Плюс состояние, когда всякое мгновение хотелось себя щипать, тереть глаза и убеждаться всякими прочими способами, что происходящее не сон, а реальность, и ты не просто составляющая, а центральная действующая фигура этой реальности.

Той чертой, что отделяла мою несвободу от моей свободы, был порог административного корпуса зоны. Не тот порог «внутри», за которым начинался лагерь, что перемалывал своими серыми жерновами-корпусами арестантские жизни, а порог «снаружи», за которым начиналась свобода, которую я должен был получить в своё распоряжение через несколько секунд.

На этом пороге я на мгновение остановился, попытался прислушаться к себе: что там сейчас щелкнет, грянет, рванёт?

Ничего не щелкнуло, не грянуло, не рвануло.

Просто внутренний голос сказал тогда очень торжественно: «Всё!».

В сверхкоротком слове из трёх букв концентрировалось всё, что должно было быть в этот момент: радость за возвращение в нормальную жизнь, гордость за то, что находясь в ненормальной жизни, не сломался, не запачкался «козьей»[93] должностью, не упал до шныря, и ещё много чего, очень личного и несказанно вкусного.

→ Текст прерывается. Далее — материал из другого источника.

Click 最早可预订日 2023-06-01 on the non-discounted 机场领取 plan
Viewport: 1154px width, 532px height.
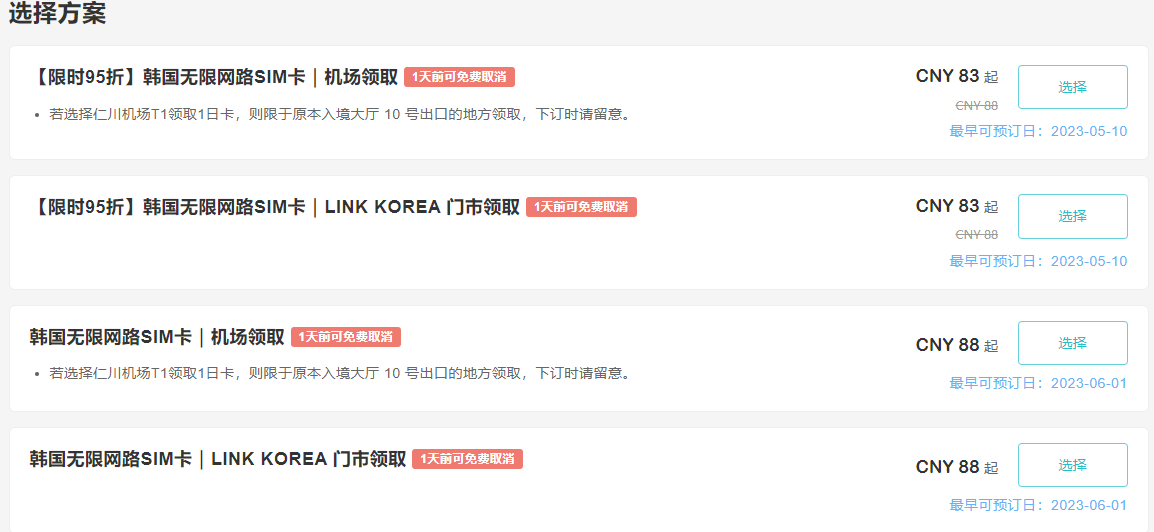pyautogui.click(x=1038, y=383)
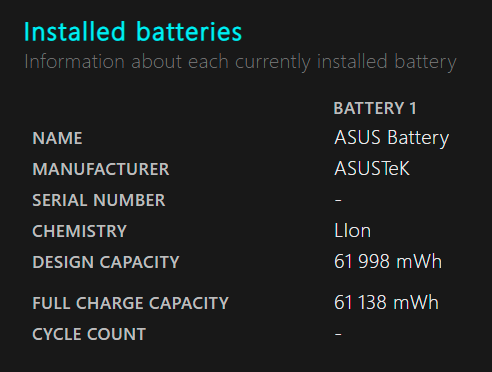Click the word Information in the subtitle
The height and width of the screenshot is (372, 492).
(x=75, y=62)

Конечно, с того порога я… шагнул. С бетонной ступеньки на асфальтовый тротуар. Из неволи в свободу. И, конечно, вдохнул. Не глубоко и сильно, а аккуратно и бережно. Верно, вспомнил про водолазов, у которых разрывает лёгкие при слишком быстром подъёме с большой глубины.

Вдохнул и почти разочарованно выдохнул.

Потому что моя свобода в день моего освобождения ничем особенным не пахла. Никакой романтики, никаких высоких образов.

Моя свобода в день её обретения пахла тем, чем пахнет окраина заштатного посёлка в российской глубинке.